Health Canada issued the order against the Polar Pen on the basis of the federal agency's take on the health threats related to the small magnets. Mr Gardner raised nearly a million through Kickstarter, a crowdsourcing Web site. The money was raised to manufacture the pen which is made of rare earth magnets, extremely strong in nature.
Mr Gardner has said that he may lose $100,000 on a personal level. The amount does not belong to his business, he said. It means that he will go into debt as the money has already been invested for the mass production of the pen.
The Polar Pen is about to be manufactured in Waterloo. People have already paid for the pen. That is why, if the pen is forced not to be manufactured, Mr Gardner has to give a refund to those people. He has to give a million back to the people who invested the amount though the crowdsourcing Web site.
Health Canada informed that the magnets used in the pen have the possibility to be harmful.
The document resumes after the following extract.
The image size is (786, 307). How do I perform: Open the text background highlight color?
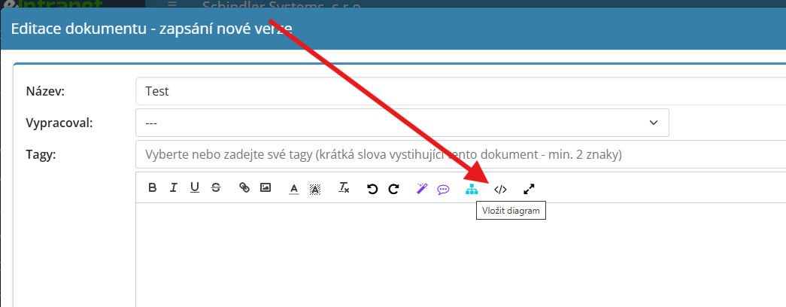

They can even be deadly if children swallow them. it can be life threatening, it said. The CBC reports that the Health Canada letter mentions that swallowing incidents often cause significant damage to the gastrointestinal tissues. Such incidents require emergency surgical treatment as well as extended hospitalisation, it says. Even if some manage to survive, they can suffer from long-term health problems.
Mr Gardner, 27, launched his Kickstarter campaign on Sept 10 as he had a goal of raising $14,000 for producing the Polar Pen. His target was to produce a few hundreds in his basement, but he reached his goal within a couple of days. His 60-second YouTube video showed him assembling the prototype. The video eventually went viral and he managed to collect $817,000.